**EXERCISE INSTRUCTIONS:** Extract the lines of the listing below starting at the line that contains "coordinates (1128, 829)." and ending at the line that contains "center [1815, 733].", and repeat them exactly, both of those lines included.

** Start **

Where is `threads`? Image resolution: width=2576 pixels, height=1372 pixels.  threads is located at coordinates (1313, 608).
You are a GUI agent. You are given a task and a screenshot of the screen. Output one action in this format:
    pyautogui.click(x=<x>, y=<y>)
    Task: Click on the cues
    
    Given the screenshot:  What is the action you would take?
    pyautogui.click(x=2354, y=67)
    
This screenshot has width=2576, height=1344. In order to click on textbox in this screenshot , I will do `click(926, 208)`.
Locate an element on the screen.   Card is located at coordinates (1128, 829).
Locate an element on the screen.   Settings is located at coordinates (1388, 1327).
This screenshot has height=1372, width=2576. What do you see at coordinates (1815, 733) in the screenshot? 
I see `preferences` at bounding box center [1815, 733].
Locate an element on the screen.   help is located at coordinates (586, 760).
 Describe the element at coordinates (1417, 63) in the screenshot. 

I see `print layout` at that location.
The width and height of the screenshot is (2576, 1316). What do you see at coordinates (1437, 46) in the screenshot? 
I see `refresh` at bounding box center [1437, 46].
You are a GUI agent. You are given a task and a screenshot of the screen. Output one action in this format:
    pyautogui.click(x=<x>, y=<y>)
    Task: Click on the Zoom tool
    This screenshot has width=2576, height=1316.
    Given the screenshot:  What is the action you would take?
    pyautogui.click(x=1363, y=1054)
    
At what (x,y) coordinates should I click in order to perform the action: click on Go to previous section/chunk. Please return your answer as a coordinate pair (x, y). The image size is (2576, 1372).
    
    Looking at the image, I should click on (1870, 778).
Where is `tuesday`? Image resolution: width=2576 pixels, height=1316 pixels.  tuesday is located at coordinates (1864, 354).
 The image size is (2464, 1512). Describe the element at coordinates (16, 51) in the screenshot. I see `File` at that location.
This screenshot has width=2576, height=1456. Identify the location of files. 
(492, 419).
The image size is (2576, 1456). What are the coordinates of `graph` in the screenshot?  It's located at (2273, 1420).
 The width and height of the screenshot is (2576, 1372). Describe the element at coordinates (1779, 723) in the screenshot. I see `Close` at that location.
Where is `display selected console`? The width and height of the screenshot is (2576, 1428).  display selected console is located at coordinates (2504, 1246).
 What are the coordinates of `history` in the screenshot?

** End **

**RESULT:**
Locate an element on the screen.   Card is located at coordinates (1128, 829).
Locate an element on the screen.   Settings is located at coordinates (1388, 1327).
This screenshot has height=1372, width=2576. What do you see at coordinates (1815, 733) in the screenshot? 
I see `preferences` at bounding box center [1815, 733].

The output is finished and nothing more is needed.